The following shows you some use-cases and how potential errors are caught by the script.

Test mode

During test mode (--test) you can see if mysqldump-secure is setup correctly and ready to run.

Note: All modes (test, cron and normal mode) will auto-fix any file or directory permissions.

Cron mode

Without warnings or errors

When in cron mode (--cron) all info output will be surpressed (no output to stdout), so that your cronjob does not send any mails on sucessful run.

With warnings

If however the cron mode encounters problems (errors or warnings) it will output thos to stderr, so that cron error mails will be generated.
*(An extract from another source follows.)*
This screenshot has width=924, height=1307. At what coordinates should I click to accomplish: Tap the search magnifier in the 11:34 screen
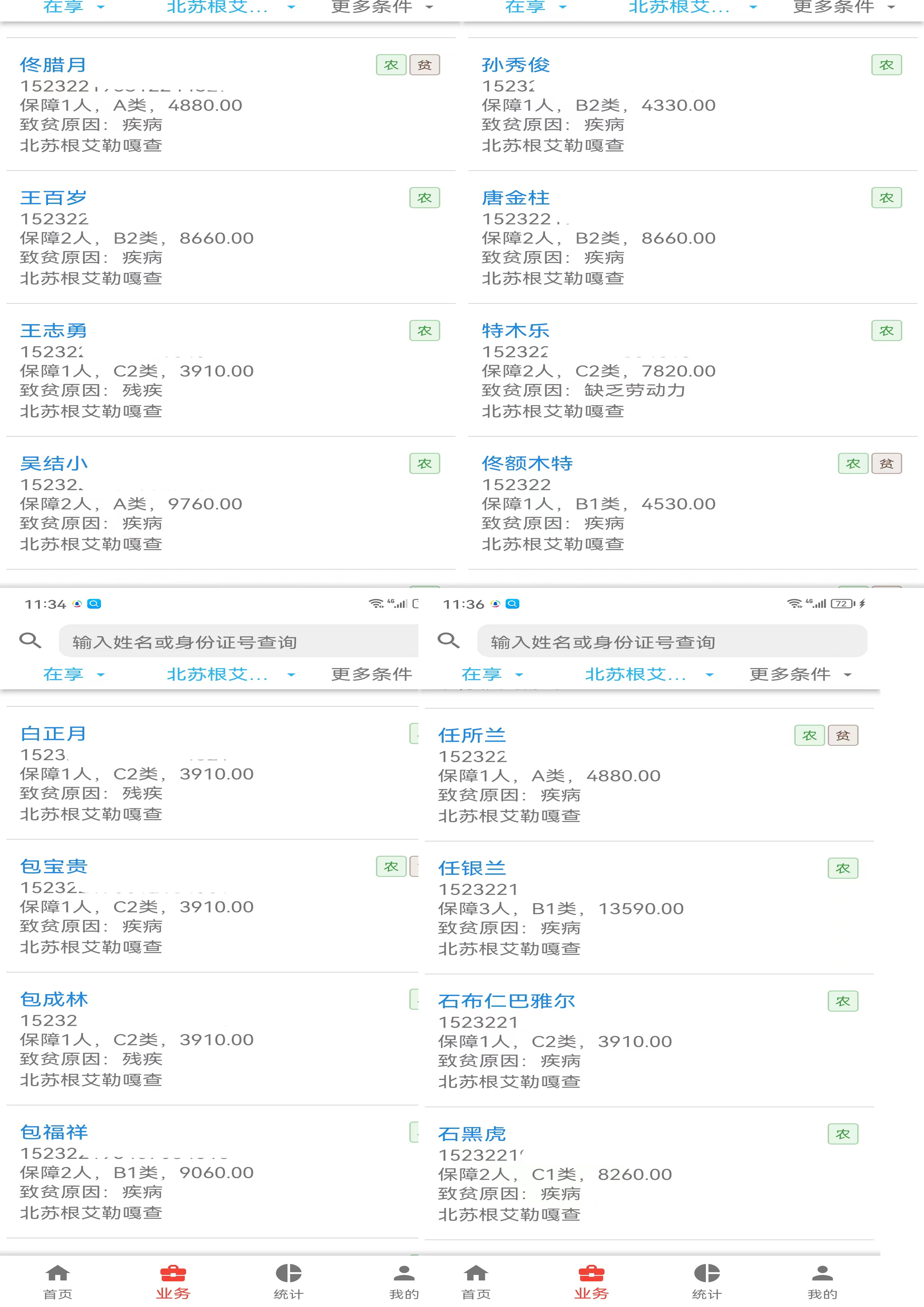(x=30, y=640)
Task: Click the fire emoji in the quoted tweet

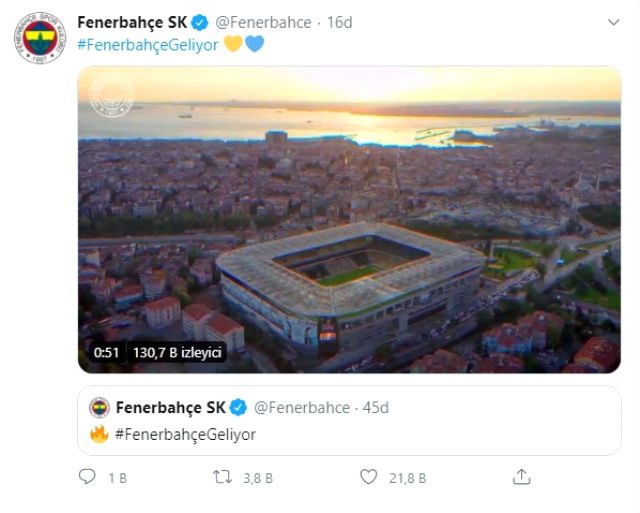Action: coord(99,434)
Note: If run from your crontab, the colorized output will be disabled, as there is no tty available to display colors anyway .

Normal mode

Fully featured dump

The following is an example with all available options enabled: encryption, compression, tmpreaper deletions logging and nagios log.

Tmpreaper complaining

The following shows an example when tmpreaper or tmpwatch is not able to delete read-only files (Because $FORCE_DELETE has been turned off).

Normal mode with errors

File with the same name exist

In case a dump file with the same name already exists, it will not be overwritten (could be an important dump). mysqldump-secure will still continue running and informs you about any encountered errors.

Missing required database

Let's say you have setup the script that a database called mysql2 must be dumped no matter what and this database does not seem to exist, the script will inform you with an error message during run-time and will exit >0 after it has finished normally .

Configuration file not readable

mysqldump-secure will also check against its own configuration: Does the file exist, is it readable, do all variables exist in the configuration, do all variables have a meaningful and correct value, etc...

Wrong mysql credentials

mysqldump-secure will also check if the credentials file is properly protected and if the specified credentials work.